Asphalt Concrete Pavement Evaluation with GPR: A Case Study of Layer Thickness Validation and Density Prediction

Ground-penetrating radar (GPR) is at the forefront of nondestructive pavement evaluation techniques in the US, with common applications for pavements’ subsurface and surface investigations. Radar systems are effective in-depth estimation provided accurate dielectric constant is known. In this study, GPR is used for a thorough evaluation of seven different full-depth asphalt concrete (AC) segments at Illinois Certification and Research Track in Trenton, IL. The track includes three stone-matrix asphalt and four dense graded hot-mix asphalt segments with different surface characteristics namely, variation in texture and roughness. The track also includes embedded copper plates at different depths to validate GPR systems.
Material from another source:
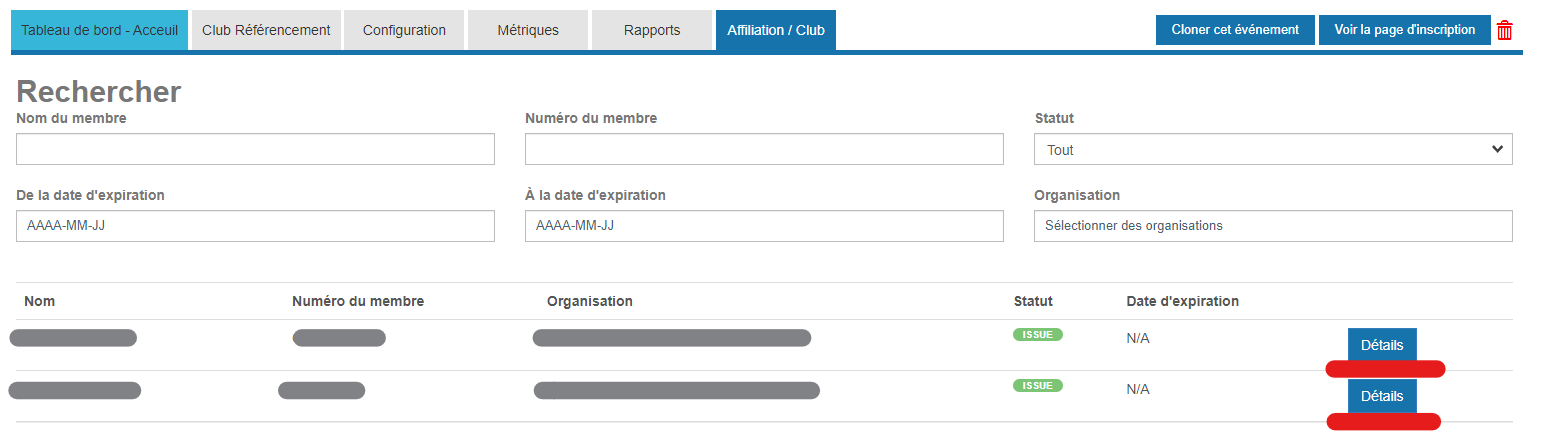Open the Rapports tab
The width and height of the screenshot is (1547, 431).
click(652, 30)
A GPR system mounted on a vehicle was used to collect data at three different vehicular speeds (5, 10, and 20 mph). The evaluation focused on accurately estimating the dielectric constant for the different layers using their reflection amplitudes after various signal corrections. The dielectric constants are then used to predict layer thickness, AC density, and estimate depth of copper plates. The predicted results were compared to design thicknesses, core densities, and as-built copper plates layout, respectively. The results illustrate the importance of GPR signal processing and the power of GPR as a reliable evaluation tool for AC pavements.